2. Mal-logement et gentrification dans les quartiers tremplins, l’exemple de Parc-Extension et de Saint-Michel

« On a tous les mêmes problèmes finalement ! » lance une résidente lors de la réunion Ensemble pour de meilleurs logements, organisée par le BIL. Au printemps 2018 se tiennent, à quelques semaines d’écart, deux assemblées de locataires à Parc-Extension et Saint-Michel. L’objectif principal de ces rencontres est de générer une réflexion collective sur les grands enjeux en matière de logement dans ces deux quartiers d’immigration de la métropole. Les principaux problèmes abordés sont très semblables d’un quartier à l’autre et correspondent aux caractéristiques générales des marchés locaux de l’habitat dans les espaces péricentraux de Montréal, autrement dit la lutte contre l’insalubrité, le manque de logements sociaux, ainsi que les mauvais traitements des propriétaires vis-à-vis des locataires vulnérables. À Parc-Extension où le processus de transition socioéconomique est plus rapide qu’à Saint-Michel, les résidents mentionnent également la gentrification comme un des enjeux majeurs dans le quartier.

Ainsi, dans ces espaces tremplins de la métropole, les immigrants et les nouveaux arrivants sont aux prises avec des problèmes de logement similaires. Les organismes communautaires évoquent en premier lieu le manque de logements adaptés à la taille des ménages, ainsi que l’insalubrité du parc locatif. En effet, si les prix des loyers sont inférieurs au reste de l’île de Montréal, cela est dû en partie à la qualité moindre du parc locatif dans les deux quartiers, en témoignent les chiffres du dernier recensement sur les logements nécessitant des réparations majeures (tableau 1). À Saint-Michel, c’est environ un ménage sur sept qui vit dans un logement de taille insuffisante, tandis qu’à Parc-Extension, c’est une famille sur cinq. Cet état du parc locatif privé n’est pas compensé par la présence de logements hors-marché.
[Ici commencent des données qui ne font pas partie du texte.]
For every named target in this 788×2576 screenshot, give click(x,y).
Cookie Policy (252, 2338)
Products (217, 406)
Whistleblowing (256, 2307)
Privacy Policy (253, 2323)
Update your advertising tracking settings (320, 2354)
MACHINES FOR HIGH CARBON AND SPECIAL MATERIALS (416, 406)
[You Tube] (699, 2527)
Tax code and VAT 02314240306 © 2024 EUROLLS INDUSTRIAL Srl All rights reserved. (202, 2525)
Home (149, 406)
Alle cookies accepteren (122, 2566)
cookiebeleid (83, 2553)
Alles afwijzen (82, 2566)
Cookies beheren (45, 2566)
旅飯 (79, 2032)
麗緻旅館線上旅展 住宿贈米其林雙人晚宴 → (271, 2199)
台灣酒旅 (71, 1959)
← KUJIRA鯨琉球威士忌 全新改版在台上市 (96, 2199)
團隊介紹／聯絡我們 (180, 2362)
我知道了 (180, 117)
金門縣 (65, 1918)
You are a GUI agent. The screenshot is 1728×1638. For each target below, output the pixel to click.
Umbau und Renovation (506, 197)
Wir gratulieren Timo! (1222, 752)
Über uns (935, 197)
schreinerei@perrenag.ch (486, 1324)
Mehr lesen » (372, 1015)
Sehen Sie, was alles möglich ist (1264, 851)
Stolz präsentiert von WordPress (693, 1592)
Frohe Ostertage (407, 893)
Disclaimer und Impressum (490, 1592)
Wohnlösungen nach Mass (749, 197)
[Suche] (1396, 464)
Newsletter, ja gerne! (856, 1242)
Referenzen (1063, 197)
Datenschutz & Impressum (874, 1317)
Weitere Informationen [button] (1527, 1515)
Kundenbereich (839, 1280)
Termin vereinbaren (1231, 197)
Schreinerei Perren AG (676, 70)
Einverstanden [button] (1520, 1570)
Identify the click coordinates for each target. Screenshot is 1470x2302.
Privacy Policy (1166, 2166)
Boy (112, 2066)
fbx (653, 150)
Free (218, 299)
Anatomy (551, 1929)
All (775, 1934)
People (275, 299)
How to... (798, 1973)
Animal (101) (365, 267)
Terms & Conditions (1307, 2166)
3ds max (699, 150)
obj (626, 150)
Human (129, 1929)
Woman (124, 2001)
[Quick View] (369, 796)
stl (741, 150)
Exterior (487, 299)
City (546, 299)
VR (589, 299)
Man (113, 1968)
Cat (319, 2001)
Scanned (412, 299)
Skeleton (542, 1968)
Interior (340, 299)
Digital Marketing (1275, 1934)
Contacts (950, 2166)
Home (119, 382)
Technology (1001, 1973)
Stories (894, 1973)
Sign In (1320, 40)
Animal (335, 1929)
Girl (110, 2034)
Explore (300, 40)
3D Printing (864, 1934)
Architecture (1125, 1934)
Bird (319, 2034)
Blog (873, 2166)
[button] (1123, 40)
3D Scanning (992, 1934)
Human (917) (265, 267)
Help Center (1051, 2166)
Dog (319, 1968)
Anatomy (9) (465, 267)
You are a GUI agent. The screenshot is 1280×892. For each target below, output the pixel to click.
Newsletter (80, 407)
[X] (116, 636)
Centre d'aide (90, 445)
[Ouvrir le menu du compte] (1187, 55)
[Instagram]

En effet, le parc locatif de Saint-Michel et Parc-Extension compte très peu de logements sociaux, et ce, malgré une forte demande, ce qui n’est pas sans rappeler la situation d’autres quartiers d’immigration au Canada (Walks et August, 2008).

Tableau 1

Caractéristiques du parc locatif dans les deux quartiers tremplins en 2016 (Reiser, 2021)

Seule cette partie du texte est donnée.